Al salir de aquí, comí en casa e inmediatamente me subí al hospital a ver a mi prima. Nada más sentarme en el filo de la cama noto un "clac". Me miro el pie y ¡horror! Uno de los remaches que sujetan la argolla había saltado sin esfuerzo alguno. Pufff ni 10 horas me habían durado los botines con lo caros que son.
Me faltó tiempo para bajar a la tienda a llevarlos.
Al llegar a la tienda explico lo ocurrido, me dan un vale por el importe de los botines y me dicen que los tienen que mandar a fábrica y que ya me llamarán porque tienen que saber si es un fallo de ese modelo o del zapato ese en concreto.
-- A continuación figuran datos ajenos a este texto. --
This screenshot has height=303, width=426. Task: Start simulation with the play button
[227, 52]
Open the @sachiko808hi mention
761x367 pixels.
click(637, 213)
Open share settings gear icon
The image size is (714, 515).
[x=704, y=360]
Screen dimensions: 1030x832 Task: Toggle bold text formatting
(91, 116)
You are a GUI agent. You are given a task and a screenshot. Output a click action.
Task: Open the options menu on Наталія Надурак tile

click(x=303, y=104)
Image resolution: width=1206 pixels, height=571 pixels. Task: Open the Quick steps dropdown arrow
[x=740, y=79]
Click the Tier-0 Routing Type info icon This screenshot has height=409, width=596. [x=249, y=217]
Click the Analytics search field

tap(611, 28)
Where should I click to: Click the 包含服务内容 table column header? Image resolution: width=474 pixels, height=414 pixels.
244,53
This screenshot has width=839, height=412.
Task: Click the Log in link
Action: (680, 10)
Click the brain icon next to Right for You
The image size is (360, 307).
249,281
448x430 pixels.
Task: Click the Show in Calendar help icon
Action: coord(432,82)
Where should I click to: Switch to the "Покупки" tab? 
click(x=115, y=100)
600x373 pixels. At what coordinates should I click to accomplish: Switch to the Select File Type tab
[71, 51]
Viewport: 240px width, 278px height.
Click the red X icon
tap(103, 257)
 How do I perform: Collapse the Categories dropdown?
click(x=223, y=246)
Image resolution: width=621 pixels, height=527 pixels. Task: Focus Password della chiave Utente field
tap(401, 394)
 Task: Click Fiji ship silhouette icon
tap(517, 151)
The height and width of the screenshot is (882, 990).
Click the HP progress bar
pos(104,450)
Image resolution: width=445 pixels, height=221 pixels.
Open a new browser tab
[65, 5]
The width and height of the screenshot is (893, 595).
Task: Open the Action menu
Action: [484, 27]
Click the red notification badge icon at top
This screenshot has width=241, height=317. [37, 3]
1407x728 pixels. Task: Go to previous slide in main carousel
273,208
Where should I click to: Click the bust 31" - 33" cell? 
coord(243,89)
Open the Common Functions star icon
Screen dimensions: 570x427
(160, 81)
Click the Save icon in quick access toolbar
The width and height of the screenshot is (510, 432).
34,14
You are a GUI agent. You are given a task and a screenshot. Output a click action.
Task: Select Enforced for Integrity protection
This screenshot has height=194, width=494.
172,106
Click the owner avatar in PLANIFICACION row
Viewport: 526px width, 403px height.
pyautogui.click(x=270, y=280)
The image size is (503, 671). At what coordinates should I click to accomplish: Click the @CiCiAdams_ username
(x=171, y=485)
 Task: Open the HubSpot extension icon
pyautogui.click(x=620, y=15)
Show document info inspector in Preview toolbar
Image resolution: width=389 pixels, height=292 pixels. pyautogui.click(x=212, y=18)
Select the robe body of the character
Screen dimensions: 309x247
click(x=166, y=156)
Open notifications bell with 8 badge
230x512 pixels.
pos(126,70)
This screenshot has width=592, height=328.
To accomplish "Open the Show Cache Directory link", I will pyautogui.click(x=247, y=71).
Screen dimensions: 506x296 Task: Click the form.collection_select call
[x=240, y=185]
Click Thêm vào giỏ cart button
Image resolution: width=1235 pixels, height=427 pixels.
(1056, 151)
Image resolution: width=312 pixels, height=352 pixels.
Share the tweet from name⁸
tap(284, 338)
Más que nada porque si ha pasado más veces para que me coja otro modelo distinto.
Justo dos semanas después de comprármelos me llaman a casa por teléfono, es decir el viernes, pero bajé a por ellos el sábado para que mi hermana pudiera venir conmigo.
Me comentaron que tenía dos opciones: o un vale con el importe o recoger otros exactamente igual.
Al llegar allí veo que están todos los modelos al 2 x 1, cuando yo lo había comprado con un 30% de descuento.
Mi hermana quería uno como los míos así que al darme a conocer le pregunto que si pago la diferencia del importe me cobran el 2 x1 para que mi hermana se llevara otros.
- Ni hablar. Los compraste estando en una oferta y que ahora es otra.
- Si, si, lo que tu quieras, pero yo me compré unos zapatos el día 20 de enero y los tengo el día 3 de febrero, o sea, que es como si los comprara hoy porque es hoy cuando voy a disfrutar de ellos.
- No, no te voy a hacer eso.
- Pues entonces quiero el vale con el importe.
- Ah, no, es que habiendo otros zapatos exactamente igual que los tuyos te tienes que llevar esos. No te hago el vale.
Bueno, yo ya flipando, la tienda llena de gente ya mirándonos y por no montar un espectáculo le digo:
- Venga, vale, lo que tu quieras, dame mis zapatos. - y continúo diciendo mirando a mi hermana - Ahora te los compras en el otro lado, que más van a perder ellos.
No vuelvo a pisar la tienda ni harta de vino.